More Popular Than Jesus Christ?

More Popular Than Jesus Christ?

This week, the Vatican officially forgave John Lennon for his comment in 1966 to a London newspaper about the Beatles being more famous than Jesus Christ. Recognizing that this was a youthful boast of a young man who had suddenly come into enormous popularity and fame, the Vatican’s newspaper went on to praise the band and their contribution to music and culture.

This was 42 years ago and Christians all over the world reacted with great indignation, having “Beatles burning parties” where albums and Beatles paraphernalia were tossed into the fire in protest. These bonfires were especially popular in the United States, especially in the southern states, where some young evangelist would denounce the band as a “tool of Satan” to encourage their young people to join in the event. I remember watching those bonfires on the nightly news in Houston, Texas, when I was seven years old. And I actually remember, when I was stationed in England in the Air Force, a friend telling me that the Beatles were all demon-possessed. I did not believe it then and I do not believe it today. I was then, and am still, a big Beatles fan.

The real problem with all the hype then is that John Lennon was absolutely correct. Not only were the Beatles more famous, they were also more popular than Jesus Christ. At least the real Jesus Christ. The real Jesus Christ makes demands on people. He is not a “live and let live” type of God. And He is not okay with a lot of the stuff we do because a lot of the stuff we do is called “sin”. John Lennon said, “All you need is love”. Jesus made, and still makes, tougher demands on us. Jesus even defines what constitutes true, sincere love. Loving your neighbor as yourself, getting up in the middle of the night to give our neighbor a loaf of bread, protecting those least able to protect themselves, giving your life away and living a life where “whether you eat, or drink or whatever you do, do it all for the glory of God.” (1 Corinthians 10:31)

Those little things called the Ten Commandments? Jesus kind of meant them. But you say, “Wait a minute. Jesus wasn’t even born then.” Well, if Jesus is called the Son of God (Luke 1:35, 1 Corinthians 1:9), was crucified because he made himself equal with God (John 5:18, Philippians 2:6), and without Him nothing was made that was made (John 1:3), I guess you could say that Jesus was God incarnate (John 1:1), or God in human flesh. So, Jesus, being God, gave Moses the Ten Commandments. After all, God said in the beginning. “”Let us make man in our image, in our likeness…” (Genesis 1:26) He was not speaking in the “royal ” vernacular. Basic theology teaches God in three persons, the Father, the Son, and the Holy Spirit. All three are separate, individual personalities. And all three are completely, 100% God.
┄┄┄┄┄┄┄┄┄┄
What you need to do:
Reproduce the part of the post about John Lennon's 1966 remark from "This was 42" to "big Beatles fan." word for word.

Data block:
┄┄┄┄┄┄┄┄┄┄
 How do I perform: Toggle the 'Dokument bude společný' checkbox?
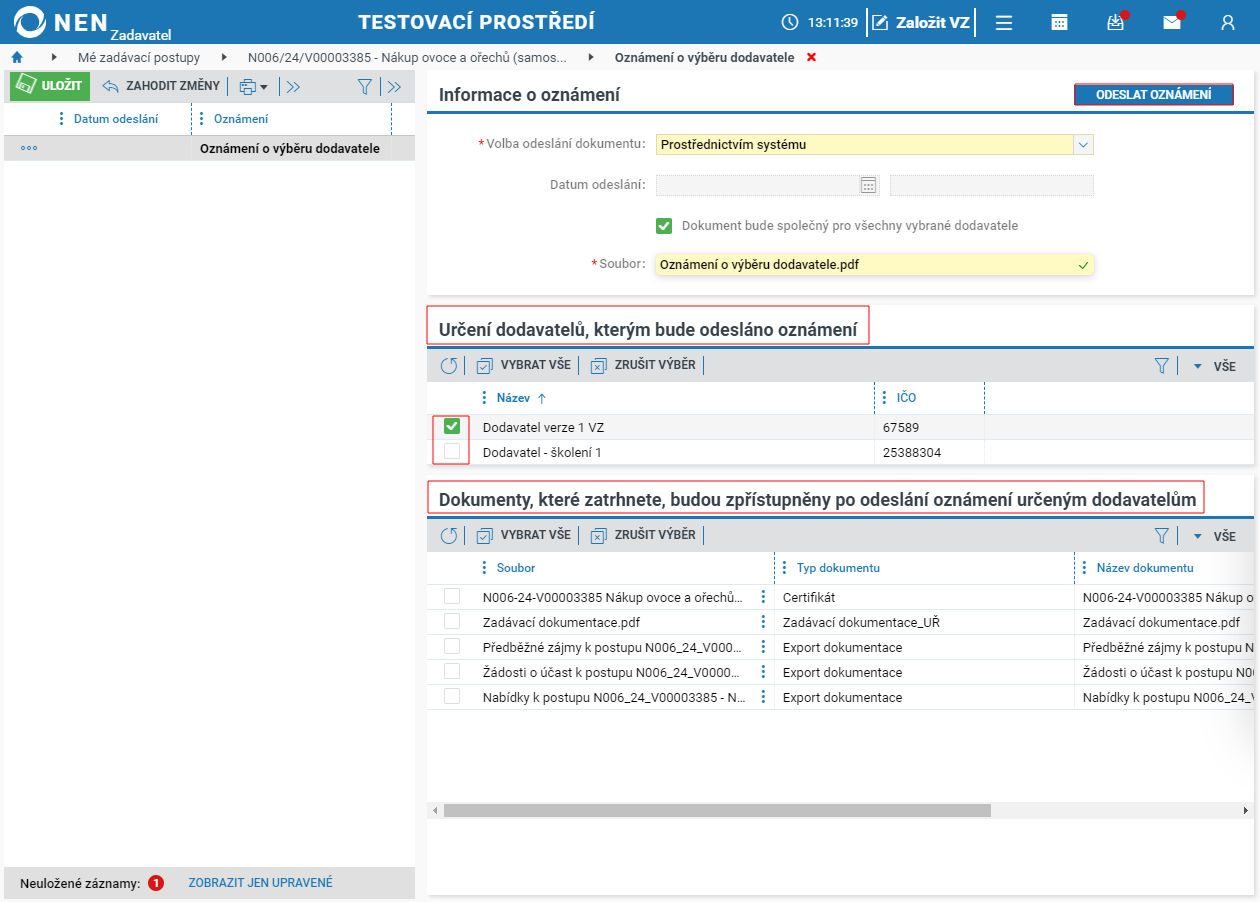click(664, 226)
┄┄┄┄┄┄┄┄┄┄
Response below:
This was 42 years ago and Christians all over the world reacted with great indignation, having “Beatles burning parties” where albums and Beatles paraphernalia were tossed into the fire in protest. These bonfires were especially popular in the United States, especially in the southern states, where some young evangelist would denounce the band as a “tool of Satan” to encourage their young people to join in the event. I remember watching those bonfires on the nightly news in Houston, Texas, when I was seven years old. And I actually remember, when I was stationed in England in the Air Force, a friend telling me that the Beatles were all demon-possessed. I did not believe it then and I do not believe it today. I was then, and am still, a big Beatles fan.